Advancing Human iPSC-Derived Motor Neuron Models Using Glutamatergic Modulators for Synaptic Function Studies

Understanding human synapse structure and function at nanoscale resolution requires experimental systems that support both high-quality imaging and robust synaptogenesis. While brain tissue and primary neuronal cultures have been widely used, human induced pluripotent stem cells (iPSCs) offer key advantages: they enable patient-specific modeling and provide a renewable source of human neurons without relying on animal models. However, reproducible synapse formation in iPSC-derived neurons, particularly motor neurons (MNs), remains challenging due to variable differentiation efficiencies and low synaptic density. Here, we optimized MN differentiation to enhance synaptogenesis and enable high-resolution structural analysis using cryo-electron tomography (cryo-ET). Within 28 days, human iPSC-derived MNs developed into morphologically and functionally mature neuronal networks, characterized by phase-bright somata, elongated axons, and dense axodendritic branching. To further promote synaptic connectivity, we applied the glutamatergic modulators CX516 and CDPPB during differentiation.
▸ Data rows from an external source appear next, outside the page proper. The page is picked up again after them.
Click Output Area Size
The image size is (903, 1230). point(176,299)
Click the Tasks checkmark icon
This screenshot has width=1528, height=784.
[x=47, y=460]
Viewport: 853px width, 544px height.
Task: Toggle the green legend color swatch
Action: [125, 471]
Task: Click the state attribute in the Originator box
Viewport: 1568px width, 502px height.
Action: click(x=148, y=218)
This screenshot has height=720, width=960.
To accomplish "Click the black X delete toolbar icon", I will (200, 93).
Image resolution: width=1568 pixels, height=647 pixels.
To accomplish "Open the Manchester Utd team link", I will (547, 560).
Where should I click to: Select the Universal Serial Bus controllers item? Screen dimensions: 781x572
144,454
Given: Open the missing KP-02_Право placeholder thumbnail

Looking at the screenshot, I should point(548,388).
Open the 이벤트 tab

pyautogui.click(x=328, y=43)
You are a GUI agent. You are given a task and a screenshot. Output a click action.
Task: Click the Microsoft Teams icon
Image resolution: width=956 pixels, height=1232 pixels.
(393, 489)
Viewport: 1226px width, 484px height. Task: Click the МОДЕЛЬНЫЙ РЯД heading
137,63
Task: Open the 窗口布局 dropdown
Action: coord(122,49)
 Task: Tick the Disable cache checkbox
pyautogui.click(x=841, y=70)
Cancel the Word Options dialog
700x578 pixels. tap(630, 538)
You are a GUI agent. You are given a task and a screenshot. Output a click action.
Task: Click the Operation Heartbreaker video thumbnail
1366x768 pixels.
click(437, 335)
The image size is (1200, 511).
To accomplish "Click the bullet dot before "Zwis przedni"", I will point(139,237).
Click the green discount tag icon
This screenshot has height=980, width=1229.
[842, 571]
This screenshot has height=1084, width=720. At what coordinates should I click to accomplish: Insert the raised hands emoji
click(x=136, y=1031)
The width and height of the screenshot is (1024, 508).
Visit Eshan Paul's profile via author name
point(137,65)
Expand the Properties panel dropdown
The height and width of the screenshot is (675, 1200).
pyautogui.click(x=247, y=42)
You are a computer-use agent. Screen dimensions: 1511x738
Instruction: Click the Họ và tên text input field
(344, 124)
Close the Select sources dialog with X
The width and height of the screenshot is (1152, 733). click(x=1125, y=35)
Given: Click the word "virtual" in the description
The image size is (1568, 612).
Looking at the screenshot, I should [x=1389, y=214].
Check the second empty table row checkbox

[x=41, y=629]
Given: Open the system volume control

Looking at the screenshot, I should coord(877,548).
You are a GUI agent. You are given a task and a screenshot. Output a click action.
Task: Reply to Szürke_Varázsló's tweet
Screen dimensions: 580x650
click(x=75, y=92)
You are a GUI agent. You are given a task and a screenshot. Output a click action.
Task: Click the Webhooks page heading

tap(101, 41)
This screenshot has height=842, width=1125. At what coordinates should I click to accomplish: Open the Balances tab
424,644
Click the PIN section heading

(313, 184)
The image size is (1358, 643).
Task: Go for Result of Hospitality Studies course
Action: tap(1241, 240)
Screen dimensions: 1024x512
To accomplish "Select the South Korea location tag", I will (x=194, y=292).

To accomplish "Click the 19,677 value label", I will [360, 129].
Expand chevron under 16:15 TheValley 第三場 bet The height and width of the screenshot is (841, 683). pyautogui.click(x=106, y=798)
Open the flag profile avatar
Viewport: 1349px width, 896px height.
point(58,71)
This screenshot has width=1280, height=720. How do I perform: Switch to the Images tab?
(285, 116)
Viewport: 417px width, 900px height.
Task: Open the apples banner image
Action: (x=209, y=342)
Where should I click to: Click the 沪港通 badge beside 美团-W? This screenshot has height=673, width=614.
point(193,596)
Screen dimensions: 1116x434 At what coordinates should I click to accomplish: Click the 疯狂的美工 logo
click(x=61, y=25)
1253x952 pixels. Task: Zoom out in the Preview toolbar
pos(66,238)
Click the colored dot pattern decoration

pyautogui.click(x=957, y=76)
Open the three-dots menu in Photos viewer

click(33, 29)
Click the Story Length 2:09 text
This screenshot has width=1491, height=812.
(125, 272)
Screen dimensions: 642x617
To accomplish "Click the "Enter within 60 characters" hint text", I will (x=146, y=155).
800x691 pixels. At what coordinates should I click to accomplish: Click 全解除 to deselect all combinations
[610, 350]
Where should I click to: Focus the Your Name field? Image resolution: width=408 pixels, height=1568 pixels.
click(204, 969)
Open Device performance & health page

Their effects were validated by immunolabeling of synaptic markers, electrophysiology, calcium imaging, live-cell synaptic vesicle recycling assays, and ultrastructural imaging, including cryo-ET. This combined approach of optimized differentiation and targeted neuromodulation yielded reproducible MN networks with enhanced synaptic density and function, providing a robust in vitro platform for investigating human MN physiology, synaptic mechanisms, and disease-relevant synaptopathies.